Reading passage

You will need to remove your stock rear O2 sensors for this process.
Start by carefully cutting off the outer sheathing from the O2 sensor wiring. Once it is off you will notice that there are 4 different wires -- A Gray wire, a Black Wire, and two White wires. You will want to mark one of the white wires because they will have to be matched up in their original configuration when everything is soldered back together.
Next cut through all 4 wire mid way between the connector and the O2 sensor. You will now have 2 separate pieces. Strip the end of all of the wires so that you have about a half inch exposed on each wire.
Cut 4 equal strips of 20 gauge wire and strip the ends of these as well( the length you need will depend on how much of an extension you need -- each brand of midpipe mounts the O2 Bungs in different spots). I used about 2 1/2 feet for each wire.
You will now twist/solder these wires to the two halves of the O2 wiring harness so that it seems you have now just extended the wiring harness. Be sure to pay special attention to matching the wires up correctly. You wouldn't want a black wire now connected to a different color.
Tape up each solder point so that the wires don't touch each other. After each section is tapped you can then add another layer of tape around the entire area for extra strength.
The next step will be to cut the black and gray wire in the middle of the harness(the harness should now be about 3 feet long total and you will want to cut in the middle area so that you can tie wrap it up later away from hot exhaust areas).
Go ahead and strip the wires in the same fashion as before and now you are going to follow the wiring diagram. Solder everything to the pc board as shown in the picture. Be sure to solder on the side of the board that has the little copper circles. The solder will hold everything tight to the copper area.
Be sure to pay attention to which end the Sensor is on and which the connector is on -- IT DOES MATTER.
After everything is soldered up wrap the entire wire area of the harness with the electrical tape. Once all of the steps have been completed you should see the two ends(one the connector and the other the O2 sensors) with electrical tapped wire from end to end.
Undo your battery terminals so that the car has now power.
Screw the sensors back into the pipe and plug the connector ends back into the car.
After getting the sensors plugged back up about 5 minutes should have passed. Put the terminals back onto the battery and you are good to go.
found @ http://www.bmcforums.com
There are 31 comments
January 31, 2014 - 10:02 PM
Long end of capacitor is + and short end is -.

Objectives
1. In the O2 sensor wiring guide, about how long was each strip of 20 gauge wire the writer used?
2. Continue the O2 sensor wiring guide from the point where it stops.

Given data

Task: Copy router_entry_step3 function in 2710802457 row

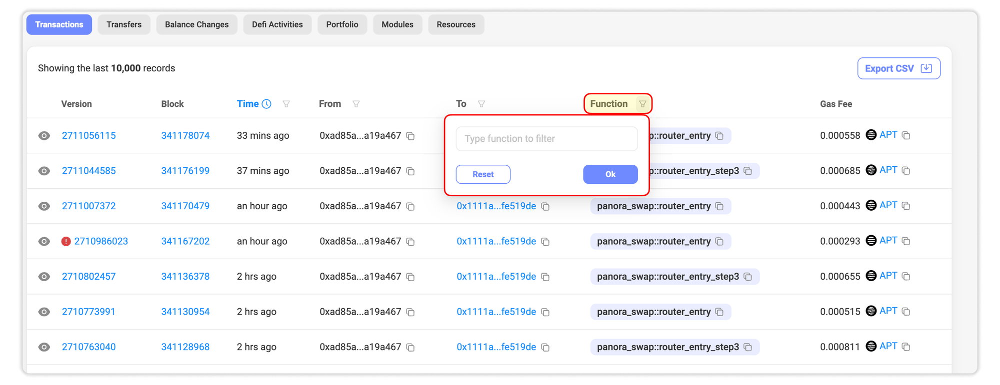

Final answers
1. About 2 1/2 feet for each wire.

2.
December 04, 2013 - 10:11 PM
Just made a set of these, already had wire. Cost me about 6$ for the parts. Ill be back and post how they worked.
December 06, 2013 - 04:31 PM
Good luck. Post up a picture here when you get around to it!
September 05, 2013 - 10:53 AM
Subject: Ford V8 in Jaguars
I have the Ford V8 Dual Overhead Cam 4.0 Liter. I think its the same engine found in early Lincoln LS Sports Sedans (though they call it a 3.9).
August 14, 2013 - 10:13 PM
Subject: Newer Fords
For newer Mustangs ie 2005+ 4.6 Do we have to use 1/2 watt resistors? I'm getting the code "Rear O2 Stuck Lean"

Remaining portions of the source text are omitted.